The music-making was generally excellent with a high sense of lyricism as befitting an opera orchestra.  Mozart’s Clarinet Quintet, K.581 received a warm, glowing reading full of sunshine and breeze, featuring clarinetist Stuart Clark's eloquent virtuoso playing.  The sentiment was that of autumnal glow rather than summer heat.   If, at several points during the Quintet, one had wished for more frisson and drama, that feeling was soon tempered by the knowledge that Mozart, in the desperate life struggles of his last years, continued to write music of such purity and lightness as to transcend all earthly sufferings.  

Mozart’s love-affirmation aria ‘L'amerò, sarò costante’ from his early opera seria, Il Re Pastore/The Shepherd King, contains some beguiling poetry by Metastasio and equally beguiling violin solo and obbligato played here beautifully by Roberto Cani.  In a welcome departure from the usual wan, precious renditions of this aria, soprano Summer Hassan's ample lyric voice soared powerfully and regally in an ardent declaration of love and devotion.  Chausson’s Chanson perpétuelle, in a piano and string quartet arrangement, benefited from the delicate shades and colors from the musicians, as well as Ms. Hassan’s superb feeling for the French text, mirroring in her expressive singing the music's ever-shifting moods of heartache and melancholia. 

Ernst von Dohnányi’s Sextet, Op.37 was an oddball but totally appropriate piece for a chance to hear six different instruments playing and bantering together in a joyful party of sounds.  Dohnányi’s music for the Sextet evokes the late Romanticism of Brahms with fragments of Johann Strauss Jr. and Gershwin flashing by near the end.  It was a surprise crowd-pleaser and a memorable end to an amiable Sunday afternoon at the Music Center.

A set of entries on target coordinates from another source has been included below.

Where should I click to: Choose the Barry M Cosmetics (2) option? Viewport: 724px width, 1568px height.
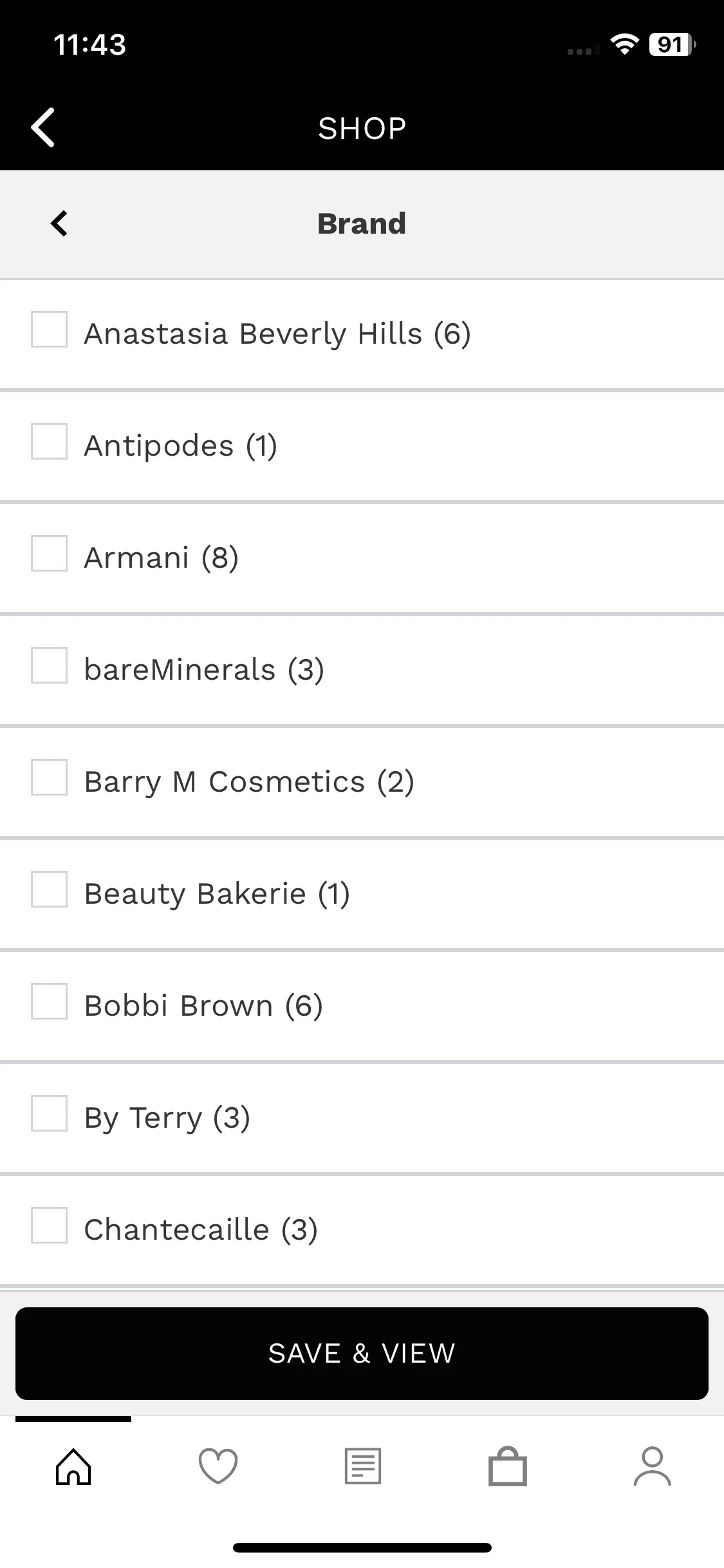coord(249,781)
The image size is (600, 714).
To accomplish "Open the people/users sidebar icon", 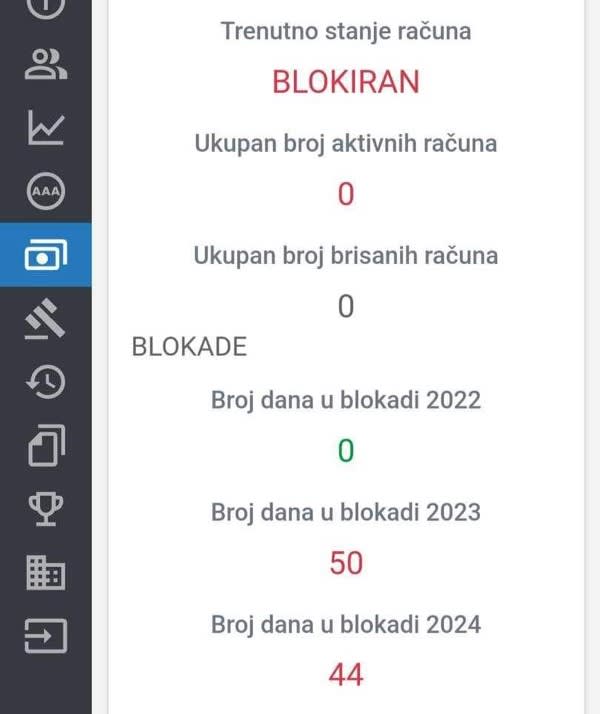I will tap(46, 64).
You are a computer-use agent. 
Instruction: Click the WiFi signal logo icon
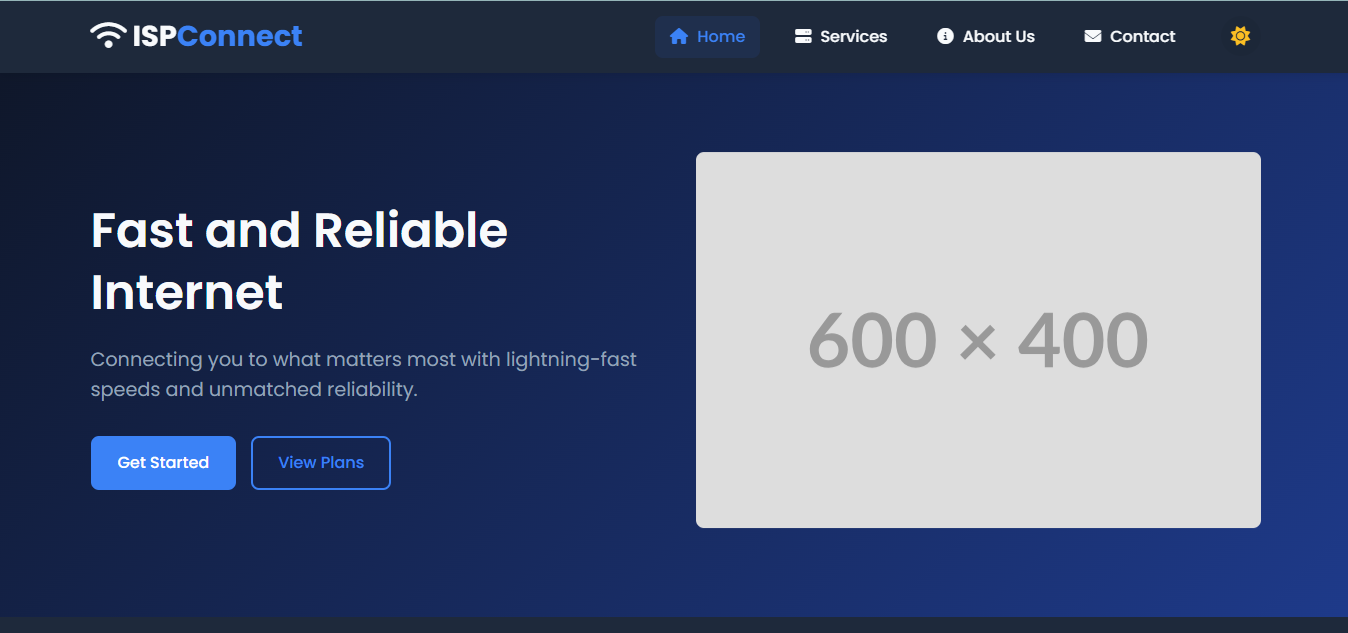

The three-concert Pittance Chamber Music season continues on 2/3/17 and 3/26/17.  I am sure I speak for many when I say the Los Angeles Opera Orchestra should take a page from the playbook of the Metropolitan Opera Orchestra and play at the Disney Hall at least once a year.


Truman C. Wang is Editor-in-Chief of Classical Voice, whose articles have appeared in the San Gabriel Valley Tribune, the Pasadena Star-News, other Southern California publications, as well as the Hawaiian Chinese Daily.